Your task ::
Copy the stretch from the line containing "is (700, 597)." through the end of the entries, word for word, with both ends included. Leave the pictures out of your copy.
:::
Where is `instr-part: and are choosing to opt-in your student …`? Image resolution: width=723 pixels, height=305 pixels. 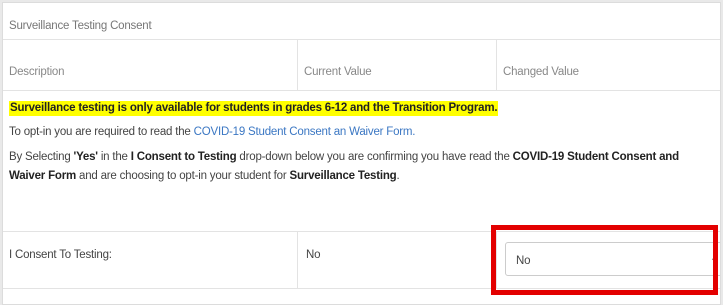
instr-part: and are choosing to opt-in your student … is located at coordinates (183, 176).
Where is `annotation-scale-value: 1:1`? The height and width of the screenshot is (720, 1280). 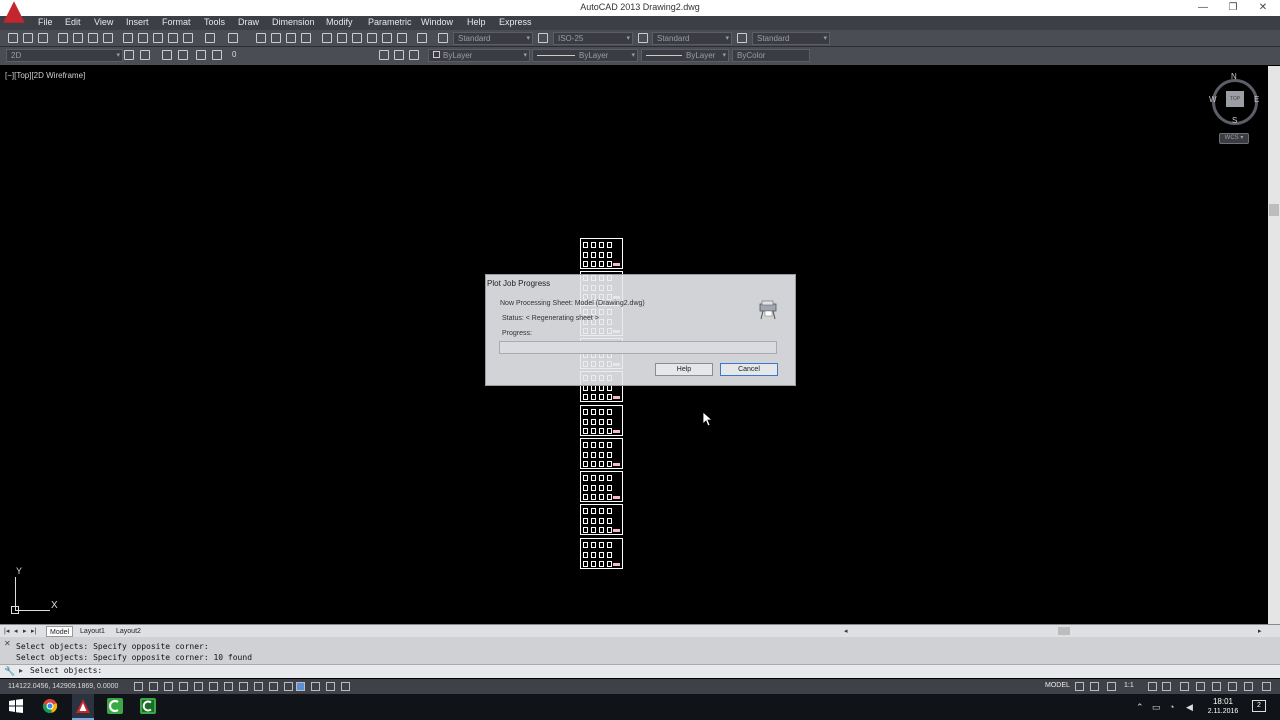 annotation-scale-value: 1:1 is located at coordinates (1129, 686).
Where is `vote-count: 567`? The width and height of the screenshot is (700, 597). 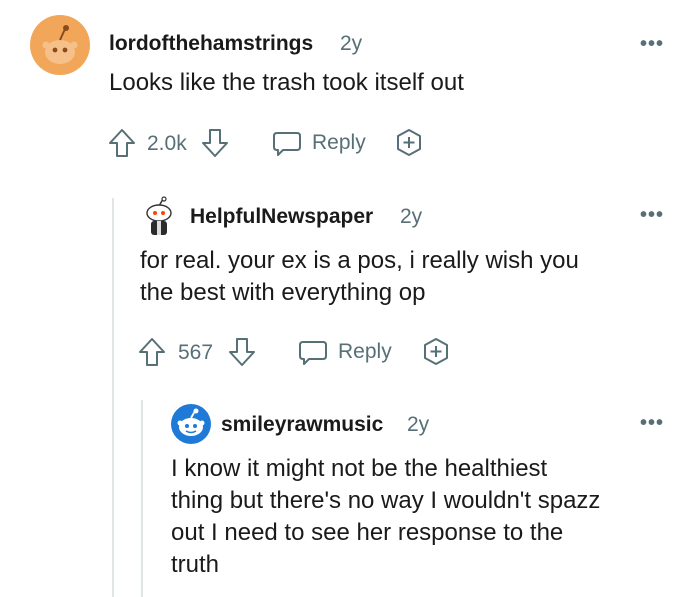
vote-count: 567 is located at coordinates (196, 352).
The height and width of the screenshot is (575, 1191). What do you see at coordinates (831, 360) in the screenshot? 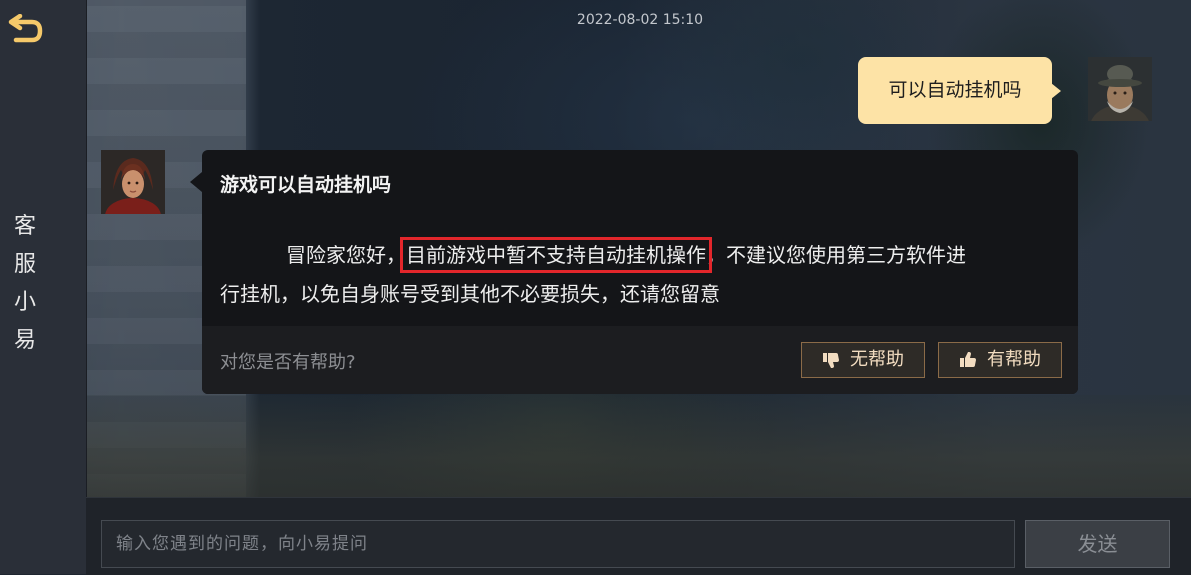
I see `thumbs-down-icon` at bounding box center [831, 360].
:::
Exercise response ::
Where is `vote-count: 567`? The width and height of the screenshot is (700, 597). 
vote-count: 567 is located at coordinates (196, 352).
The height and width of the screenshot is (575, 1191). What do you see at coordinates (831, 360) in the screenshot? 
I see `thumbs-down-icon` at bounding box center [831, 360].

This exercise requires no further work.